Dataset entries
--- START ---

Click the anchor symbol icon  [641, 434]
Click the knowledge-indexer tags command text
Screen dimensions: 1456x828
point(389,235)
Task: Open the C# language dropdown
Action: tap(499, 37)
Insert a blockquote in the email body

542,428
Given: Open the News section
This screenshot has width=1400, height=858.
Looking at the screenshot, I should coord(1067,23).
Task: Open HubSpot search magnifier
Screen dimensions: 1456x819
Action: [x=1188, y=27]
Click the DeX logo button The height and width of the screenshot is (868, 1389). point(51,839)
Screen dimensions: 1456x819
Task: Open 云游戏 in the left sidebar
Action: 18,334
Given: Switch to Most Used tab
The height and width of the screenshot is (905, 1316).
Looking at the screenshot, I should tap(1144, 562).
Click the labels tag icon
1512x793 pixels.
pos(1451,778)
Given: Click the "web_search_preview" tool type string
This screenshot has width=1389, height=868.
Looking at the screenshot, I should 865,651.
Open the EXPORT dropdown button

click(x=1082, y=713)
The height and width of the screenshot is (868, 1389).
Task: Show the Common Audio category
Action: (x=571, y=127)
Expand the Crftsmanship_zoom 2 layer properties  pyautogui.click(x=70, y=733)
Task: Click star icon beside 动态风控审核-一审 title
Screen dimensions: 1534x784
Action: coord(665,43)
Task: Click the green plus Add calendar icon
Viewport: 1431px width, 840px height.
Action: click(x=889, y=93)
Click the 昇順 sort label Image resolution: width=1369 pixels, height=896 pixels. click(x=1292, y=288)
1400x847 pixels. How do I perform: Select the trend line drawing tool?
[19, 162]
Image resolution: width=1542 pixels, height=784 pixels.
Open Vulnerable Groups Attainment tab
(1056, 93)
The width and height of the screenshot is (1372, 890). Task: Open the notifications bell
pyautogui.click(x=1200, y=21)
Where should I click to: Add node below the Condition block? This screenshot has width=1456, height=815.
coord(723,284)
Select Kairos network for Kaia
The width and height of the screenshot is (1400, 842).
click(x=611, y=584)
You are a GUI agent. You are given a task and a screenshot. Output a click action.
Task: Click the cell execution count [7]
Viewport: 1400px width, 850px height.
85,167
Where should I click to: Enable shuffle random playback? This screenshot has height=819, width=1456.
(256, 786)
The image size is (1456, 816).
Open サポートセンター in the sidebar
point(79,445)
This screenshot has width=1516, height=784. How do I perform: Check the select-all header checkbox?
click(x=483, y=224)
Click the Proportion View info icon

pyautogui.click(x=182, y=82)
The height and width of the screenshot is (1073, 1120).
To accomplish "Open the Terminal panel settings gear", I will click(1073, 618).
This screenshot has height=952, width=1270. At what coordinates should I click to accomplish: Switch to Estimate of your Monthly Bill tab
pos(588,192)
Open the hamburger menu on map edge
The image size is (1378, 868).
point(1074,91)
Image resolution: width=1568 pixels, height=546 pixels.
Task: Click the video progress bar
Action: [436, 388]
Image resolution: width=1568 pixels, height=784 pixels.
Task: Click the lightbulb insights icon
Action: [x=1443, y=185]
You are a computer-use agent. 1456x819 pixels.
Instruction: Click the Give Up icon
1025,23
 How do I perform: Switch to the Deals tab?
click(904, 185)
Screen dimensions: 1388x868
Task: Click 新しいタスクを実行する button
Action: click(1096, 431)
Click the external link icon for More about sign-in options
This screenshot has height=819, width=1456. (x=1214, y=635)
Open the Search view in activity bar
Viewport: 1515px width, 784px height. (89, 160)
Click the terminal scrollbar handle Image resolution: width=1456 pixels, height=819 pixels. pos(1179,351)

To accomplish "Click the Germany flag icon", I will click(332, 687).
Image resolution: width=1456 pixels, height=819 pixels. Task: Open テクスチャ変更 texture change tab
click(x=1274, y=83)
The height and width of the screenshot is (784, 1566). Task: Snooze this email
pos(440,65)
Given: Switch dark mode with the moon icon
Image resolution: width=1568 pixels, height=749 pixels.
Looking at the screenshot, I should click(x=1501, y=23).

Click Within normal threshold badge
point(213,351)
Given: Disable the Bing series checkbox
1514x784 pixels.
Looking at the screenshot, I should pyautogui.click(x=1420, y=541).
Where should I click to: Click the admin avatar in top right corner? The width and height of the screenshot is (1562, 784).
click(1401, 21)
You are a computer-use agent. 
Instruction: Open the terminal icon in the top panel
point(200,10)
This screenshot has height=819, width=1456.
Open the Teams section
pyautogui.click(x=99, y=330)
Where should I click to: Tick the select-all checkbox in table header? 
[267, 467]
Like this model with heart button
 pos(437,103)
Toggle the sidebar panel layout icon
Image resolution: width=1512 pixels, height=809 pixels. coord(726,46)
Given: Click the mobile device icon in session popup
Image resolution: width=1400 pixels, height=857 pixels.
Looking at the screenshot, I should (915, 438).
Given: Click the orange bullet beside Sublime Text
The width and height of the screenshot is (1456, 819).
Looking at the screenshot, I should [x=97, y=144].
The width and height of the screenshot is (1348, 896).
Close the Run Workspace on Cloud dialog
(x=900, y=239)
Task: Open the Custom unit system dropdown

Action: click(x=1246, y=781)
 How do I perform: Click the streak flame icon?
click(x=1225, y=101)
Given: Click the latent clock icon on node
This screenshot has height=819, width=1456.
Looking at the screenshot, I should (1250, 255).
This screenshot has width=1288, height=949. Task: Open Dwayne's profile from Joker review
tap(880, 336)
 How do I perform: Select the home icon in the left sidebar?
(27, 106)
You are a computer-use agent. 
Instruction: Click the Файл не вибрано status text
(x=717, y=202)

--- END ---

WHAT IS NEEDED: Transcribe the data exactly.

EXPECTED ANSWER:
Click the anchor symbol icon  [641, 434]
Click the knowledge-indexer tags command text
Screen dimensions: 1456x828
point(389,235)
Task: Open the C# language dropdown
Action: tap(499, 37)
Insert a blockquote in the email body

542,428
Given: Open the News section
This screenshot has width=1400, height=858.
Looking at the screenshot, I should coord(1067,23).
Task: Open HubSpot search magnifier
Screen dimensions: 1456x819
Action: [x=1188, y=27]
Click the DeX logo button The height and width of the screenshot is (868, 1389). point(51,839)
Screen dimensions: 1456x819
Task: Open 云游戏 in the left sidebar
Action: 18,334
Given: Switch to Most Used tab
The height and width of the screenshot is (905, 1316).
Looking at the screenshot, I should tap(1144, 562).
Click the labels tag icon
1512x793 pixels.
pos(1451,778)
Given: Click the "web_search_preview" tool type string
This screenshot has width=1389, height=868.
Looking at the screenshot, I should 865,651.
Open the EXPORT dropdown button

click(x=1082, y=713)
The height and width of the screenshot is (868, 1389).
Task: Show the Common Audio category
Action: (x=571, y=127)
Expand the Crftsmanship_zoom 2 layer properties  pyautogui.click(x=70, y=733)
Task: Click star icon beside 动态风控审核-一审 title
Screen dimensions: 1534x784
Action: coord(665,43)
Task: Click the green plus Add calendar icon
Viewport: 1431px width, 840px height.
Action: click(x=889, y=93)
Click the 昇順 sort label Image resolution: width=1369 pixels, height=896 pixels. click(x=1292, y=288)
1400x847 pixels. How do I perform: Select the trend line drawing tool?
[19, 162]
Image resolution: width=1542 pixels, height=784 pixels.
Open Vulnerable Groups Attainment tab
(1056, 93)
The width and height of the screenshot is (1372, 890). Task: Open the notifications bell
pyautogui.click(x=1200, y=21)
Where should I click to: Add node below the Condition block? This screenshot has width=1456, height=815.
coord(723,284)
Select Kairos network for Kaia
The width and height of the screenshot is (1400, 842).
click(x=611, y=584)
You are a GUI agent. You are given a task and a screenshot. Output a click action.
Task: Click the cell execution count [7]
Viewport: 1400px width, 850px height.
85,167
Where should I click to: Enable shuffle random playback? This screenshot has height=819, width=1456.
(256, 786)
The image size is (1456, 816).
Open サポートセンター in the sidebar
point(79,445)
This screenshot has width=1516, height=784. How do I perform: Check the select-all header checkbox?
click(x=483, y=224)
Click the Proportion View info icon

pyautogui.click(x=182, y=82)
The height and width of the screenshot is (1073, 1120).
To accomplish "Open the Terminal panel settings gear", I will click(1073, 618).
This screenshot has height=952, width=1270. At what coordinates should I click to accomplish: Switch to Estimate of your Monthly Bill tab
pos(588,192)
Open the hamburger menu on map edge
The image size is (1378, 868).
point(1074,91)
Image resolution: width=1568 pixels, height=546 pixels.
Task: Click the video progress bar
Action: [436, 388]
Image resolution: width=1568 pixels, height=784 pixels.
Task: Click the lightbulb insights icon
Action: [x=1443, y=185]
You are a computer-use agent. 1456x819 pixels.
Instruction: Click the Give Up icon
1025,23
 How do I perform: Switch to the Deals tab?
click(904, 185)
Screen dimensions: 1388x868
Task: Click 新しいタスクを実行する button
Action: click(1096, 431)
Click the external link icon for More about sign-in options
This screenshot has height=819, width=1456. (x=1214, y=635)
Open the Search view in activity bar
Viewport: 1515px width, 784px height. (89, 160)
Click the terminal scrollbar handle Image resolution: width=1456 pixels, height=819 pixels. pos(1179,351)

To accomplish "Click the Germany flag icon", I will click(332, 687).
Image resolution: width=1456 pixels, height=819 pixels. Task: Open テクスチャ変更 texture change tab
click(x=1274, y=83)
The height and width of the screenshot is (784, 1566). Task: Snooze this email
pos(440,65)
Given: Switch dark mode with the moon icon
Image resolution: width=1568 pixels, height=749 pixels.
Looking at the screenshot, I should click(x=1501, y=23).

Click Within normal threshold badge
point(213,351)
Given: Disable the Bing series checkbox
1514x784 pixels.
Looking at the screenshot, I should pyautogui.click(x=1420, y=541).
Where should I click to: Click the admin avatar in top right corner? The width and height of the screenshot is (1562, 784).
click(1401, 21)
You are a computer-use agent. 
Instruction: Open the terminal icon in the top panel
point(200,10)
This screenshot has height=819, width=1456.
Open the Teams section
pyautogui.click(x=99, y=330)
Where should I click to: Tick the select-all checkbox in table header? 
[267, 467]
Like this model with heart button
 pos(437,103)
Toggle the sidebar panel layout icon
Image resolution: width=1512 pixels, height=809 pixels. coord(726,46)
Given: Click the mobile device icon in session popup
Image resolution: width=1400 pixels, height=857 pixels.
Looking at the screenshot, I should (915, 438).
Given: Click the orange bullet beside Sublime Text
The width and height of the screenshot is (1456, 819).
Looking at the screenshot, I should [x=97, y=144].
The width and height of the screenshot is (1348, 896).
Close the Run Workspace on Cloud dialog
(x=900, y=239)
Task: Open the Custom unit system dropdown

Action: click(x=1246, y=781)
 How do I perform: Click the streak flame icon?
click(x=1225, y=101)
Given: Click the latent clock icon on node
This screenshot has height=819, width=1456.
Looking at the screenshot, I should (1250, 255).
This screenshot has width=1288, height=949. Task: Open Dwayne's profile from Joker review
tap(880, 336)
 How do I perform: Select the home icon in the left sidebar?
(27, 106)
You are a computer-use agent. 
Instruction: Click the Файл не вибрано status text
(x=717, y=202)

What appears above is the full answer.